[To celebrate the release of
The Everlasting, a full-length novel starring Lance Scott, I will be presenting here a brand-new serial starring the character. (This starts almost a year to the date after last year's
"Yoga Girls".) It's a brand-new story set in the present day, and serves in its own way as a teaser for The Everlasting. I should be updating daily for the next two weeks. - Jamie S. Rich]
“Romeo May be Bleeding, but Mercutio is Dead”
by Jamie S. Rich
“This day’s black fate on more days doth depend;
This but begins the woe others must end.”
It’s amazing what you can do on the internet. A musician doesn’t need a booking agent cutting into his meager earnings if he wants to go on the road anymore. I simply looked up each city, read up on the various clubs and music-friendly coffee houses, and then contacted the management. I wanted to get out of town and a mini-tour of the U.S. was as good an excuse as any. Map out my itinerary, get a car, and drive.
For once, I was rather mercenary in my self-promotion, playing up angles I wouldn’t normally use. “J. Cricket is a marketable act. He hails from Portland, Oregon, a virtual Mecca for indie music, giving the world the likes of Death Cab For Cutie and the Decemberists. Local press may also be interested to know that his real name is Lance Scott, and he is the younger brother of Tristan Scott, alternative music legend, former lead singer of Like A Dog.” This was how desperate I was to get away from home. I’d hitch my wagon to anything.
#
“You’re in love with this girl,” Lori said.
“No, I’m not.”
“Okay, seriously, I’m asking. Are you in love with her?”
“Lori, you know me, I’m in love with every girl.”
“Granted, but this one is different. You really are, aren’t you?”
“Why are you doing this to me?”
“What?”
“Does it make a difference? Say it’s true; what’s to be served here? Why are you doing this? If it’s true--and I’m not saying it is--I need these walls I’ve built to remain standing.”
Lori looked at me in disbelief. “Pffff. You’ve really done it this time. You’ve escalated your technique. Do you think about these things before you do them?”
“Not really. If I did, I would never happen.”
“Lance, she’s married.”
“I know. That would only matter if there was anything going on here and there isn’t.”
“To your friend, Lance.”
I don’t know why for sure, but that bugged me. “No, he’s not,” I said, my voice growing hostile. “Men aren’t friends with each other. We’re not. We’re part of a social order, and that’s it. Men are ‘in it to win it,’ and they’d climb over each other to get what they want, regardless of whatever bullshit code they preach about.”
The bullshit code I meant was a particularly sticky one. It was a playground set of morals: friends don’t go after their other friends’ girls. It’s practically the first rule they teach you. Which doesn’t mean it isn’t broken all the time.

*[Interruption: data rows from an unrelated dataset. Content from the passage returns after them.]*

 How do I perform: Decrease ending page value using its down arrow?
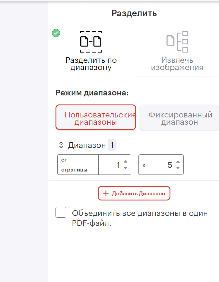[178, 168]
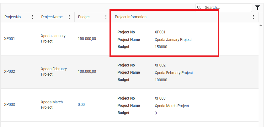
Task: Select the XP002 project number cell
Action: coord(9,72)
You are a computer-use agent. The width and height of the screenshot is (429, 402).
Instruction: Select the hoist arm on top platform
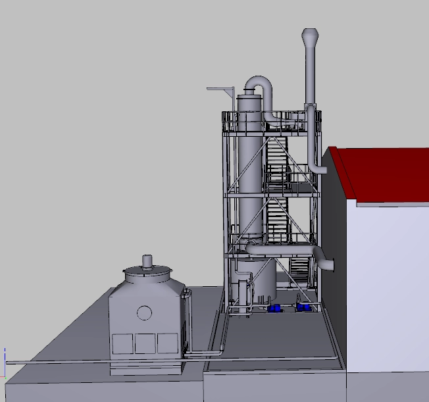point(220,88)
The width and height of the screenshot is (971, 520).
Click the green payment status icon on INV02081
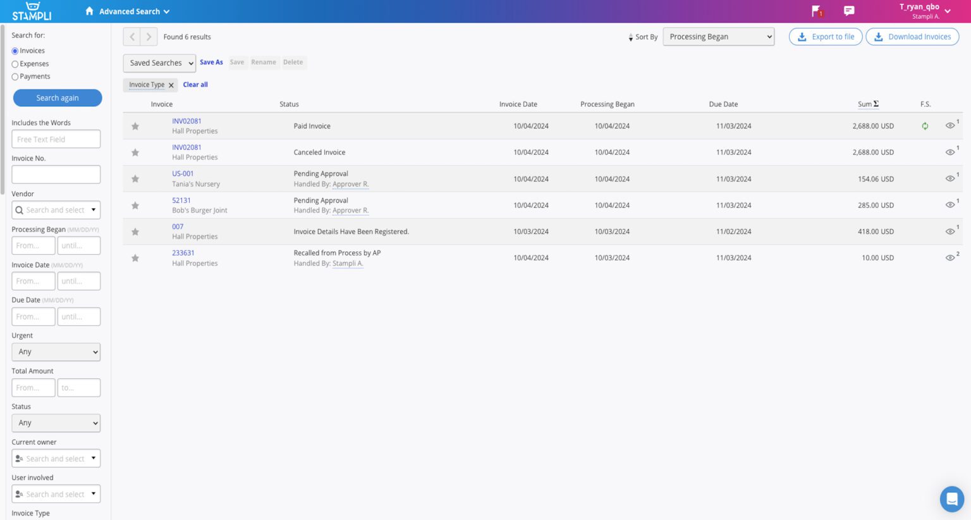[x=925, y=126]
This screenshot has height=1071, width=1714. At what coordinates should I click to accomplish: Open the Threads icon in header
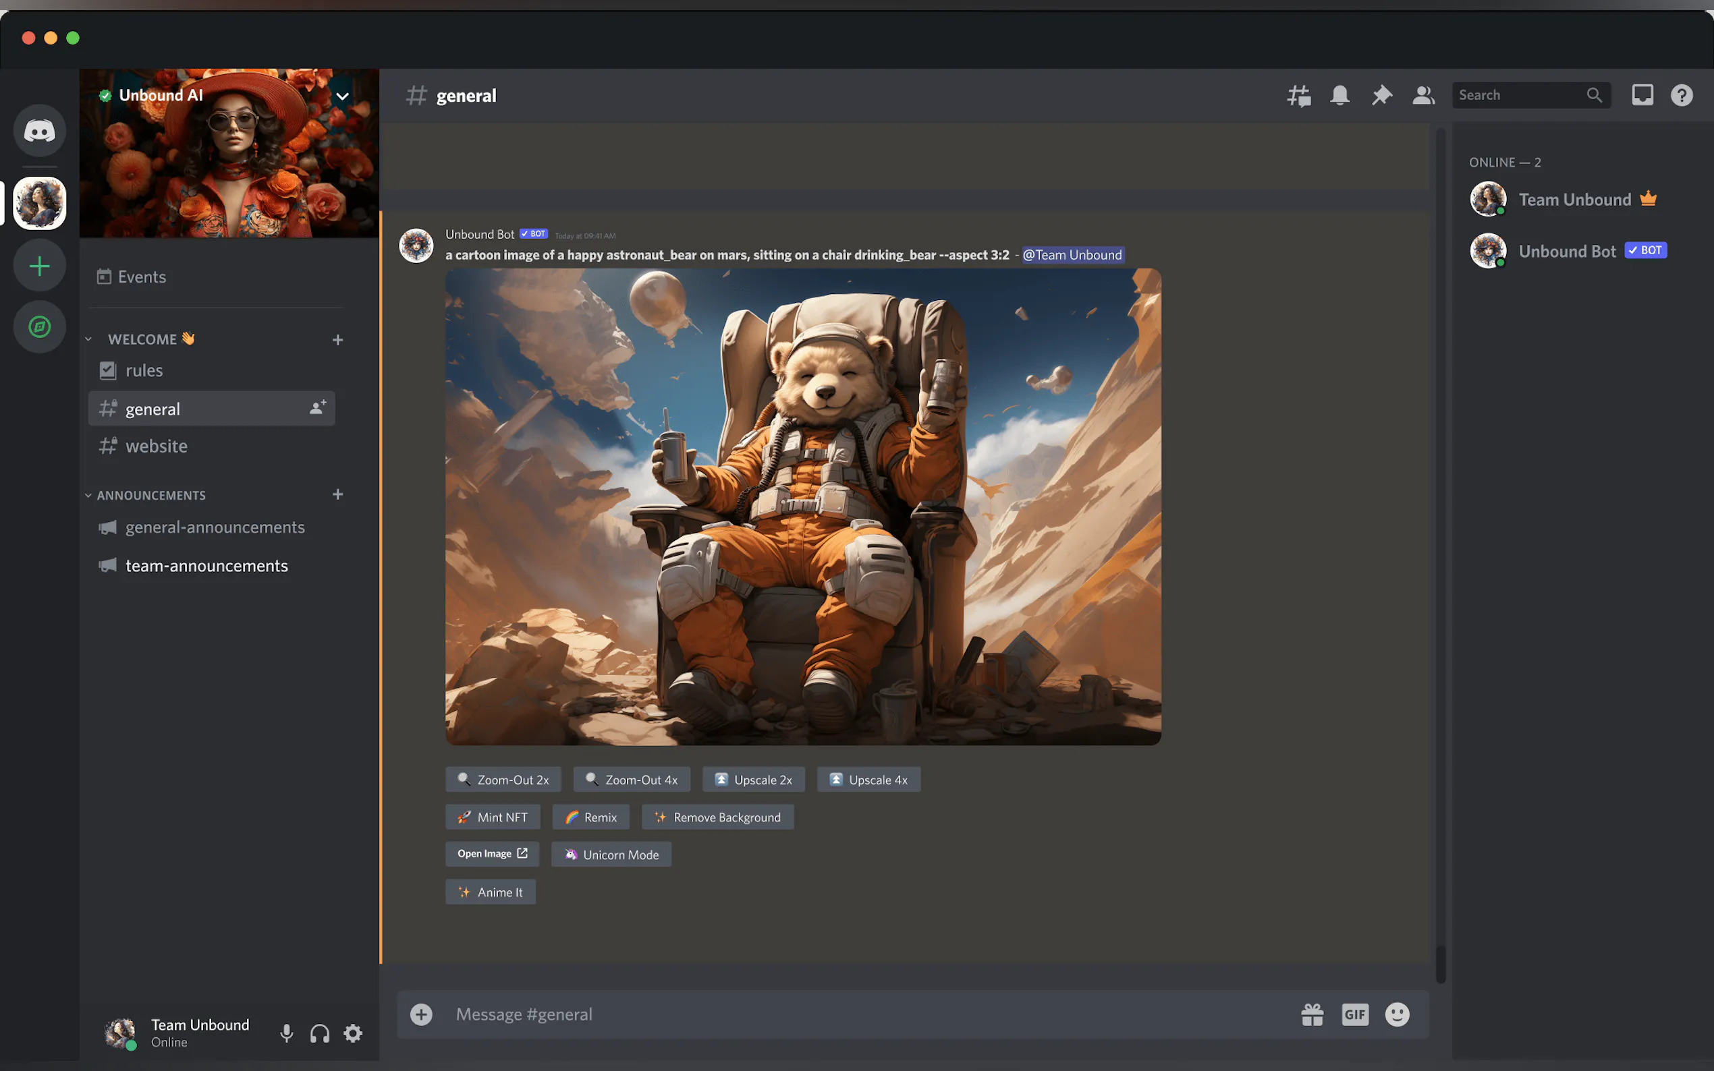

“I hope for your sake you’re being straight with me,” Lori said. “I’d like to think you’ve learned your lesson, what with chasing after impossible women and getting involved in other people’s relationships...but why do I think you’re just the way you’ve always been? Maybe worse?”
Because I was the same. She was right.
The truth is, people don’t change. We like to think we do. We think we’re growing and learning from our mistakes, and as we go through life, we convince ourselves that this time was better than last time, we were smarter, made better choices. But we aren’t and we don’t. Nick Cave says, “Some things we plan, we sit and we invent and we plot and cook up; others are works of inspiration, of poetry.” This is how most of us live, vacillating between notions of being our own engine and notions that there are greater forces easing our lives along...but the truth may very well be that there are none of these things. No scheme or blueprint or wild mood swing can change our individual courses. Everything is set, and we’re hopeless.
Which is another reason why playing by other people’s rules is for suckers. It’s hard enough to get by without stumbling under our own foibles, much less deal with those handed down by others.
“I make my own fucking code,” I said.
Of course, I wouldn’t have been talking so big if I had known it would only be a couple of weeks before that fancy code of mine caused me to have to get the hell out of Dodge.